Gadwall © Simon Booth

Gadwall © Simon Booth

Recent recruits to birdwatching are amazed to learn that Gadwalls had never bred in Cheshire until 1981, when they first nested at Woolston, but they are now widespread along the inner Mersey valley, and steadily spreading from there to other suitable waters. Probably all of the birds breeding in Britain derive from man’s intervention. The first nesting in England was in the mid 19th century in Norfolk, when a wild wintering pair was trapped, pinioned and later released to breed. These acted as the nucleus of a growing population, but the species did not spread beyond East Anglia. In the mid 20th century, birds started breeding at a variety of sites elsewhere, mostly near to wildfowl collections, and wildfowlers released captive-reared birds as well. The origin of the Cheshire birds is not known, but could be the Wildfowl and Wetlands Trust’s centre at Martin Mere in Lancashire.

Whatever their source, Gadwalls have found several sites in the county to their liking, and the population is steadily growing. This is still a scarce species nationally, and its numbers are monitored by the Rare Breeding Birds Panel. In 2004, the Cheshire and Wirral population was reported to the RBBP as 31 pairs, clearly an under-estimate, out of a national total of 1520 pairs (Holling et al 2007). Most of the county’s birds are at Woolston: at least 20 broods from an estimated minimum of 30 pairs; 20 broods again in 2005 and 15-17 broods in 2006.

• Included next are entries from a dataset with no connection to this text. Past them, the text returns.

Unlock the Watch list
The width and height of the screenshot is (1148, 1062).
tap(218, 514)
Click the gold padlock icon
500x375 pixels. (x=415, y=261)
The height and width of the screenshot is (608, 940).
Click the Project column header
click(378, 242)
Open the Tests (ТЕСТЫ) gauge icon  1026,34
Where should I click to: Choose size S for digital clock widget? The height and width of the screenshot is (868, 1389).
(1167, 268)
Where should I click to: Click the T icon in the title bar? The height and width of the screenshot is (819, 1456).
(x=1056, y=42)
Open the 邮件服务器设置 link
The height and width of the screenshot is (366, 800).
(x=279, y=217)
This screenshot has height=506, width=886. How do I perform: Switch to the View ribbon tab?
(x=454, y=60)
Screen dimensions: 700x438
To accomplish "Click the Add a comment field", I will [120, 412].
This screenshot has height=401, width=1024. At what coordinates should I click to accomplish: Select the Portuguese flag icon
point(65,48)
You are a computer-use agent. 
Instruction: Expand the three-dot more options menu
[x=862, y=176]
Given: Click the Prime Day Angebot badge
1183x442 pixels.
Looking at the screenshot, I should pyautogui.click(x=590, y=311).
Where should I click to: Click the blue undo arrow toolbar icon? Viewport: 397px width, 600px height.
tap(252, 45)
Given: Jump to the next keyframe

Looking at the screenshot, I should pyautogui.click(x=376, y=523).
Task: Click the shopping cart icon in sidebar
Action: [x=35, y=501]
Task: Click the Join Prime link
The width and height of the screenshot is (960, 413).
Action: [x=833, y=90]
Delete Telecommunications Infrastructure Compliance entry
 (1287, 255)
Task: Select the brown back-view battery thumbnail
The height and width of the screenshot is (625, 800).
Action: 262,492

Gadwalls forage almost exclusively on the green parts of plants, particularly emergent and subemergent macrophytes. This food is of such poor nutritional quality that they have to eat vast amounts, so the ducks have to be able to feed undisturbed for long periods, and have access to lots of the plant material, so they tend only to breed in areas where the biomass of food plants is high, predominantly in eutrophic waters. On deeper waters, such as gravel pits and reservoirs, Gadwall steal food from Coots which bring up macrophytes from deeper water normally inaccessible to the dabbling Gadwall, and food obtained in this way can account for such a high proportion of their intake that this habit has allowed them to colonise waters that would otherwise be unsuitable for them. Kleptoparasitism from Coots does not seem to have been recorded in Cheshire and Wirral, however, and it would be interesting to record its occurrence and spread.

In this survey, Gadwalls were reported using a range of wet habitats: two-thirds were on lakes, reservoirs and sand quarries, but one pair was on a small pond in Tatton Park (SJ78L) and in six tetrads they were using small waterbodies, two of them holding broods of chicks. Breeding birds were also found on the river Weaver Bend (SJ57E) and at two sites on the Manchester Ship Canal, although perhaps the birds had nested elsewhere nearby. Four were found in wet grassland (C6, C7, C9) including, unusually, a pair on a Dee saltmarsh pool; they are almost invariably birds of freshwater. The actual nesting site may be well away from water, however: nests at Woolston have frequently been found in the dry centre of no.4 bed, about 500 m from water. The females lead their chicks to the pools, with the first hatching from about late May, and new broods of chicks still being seen into early July.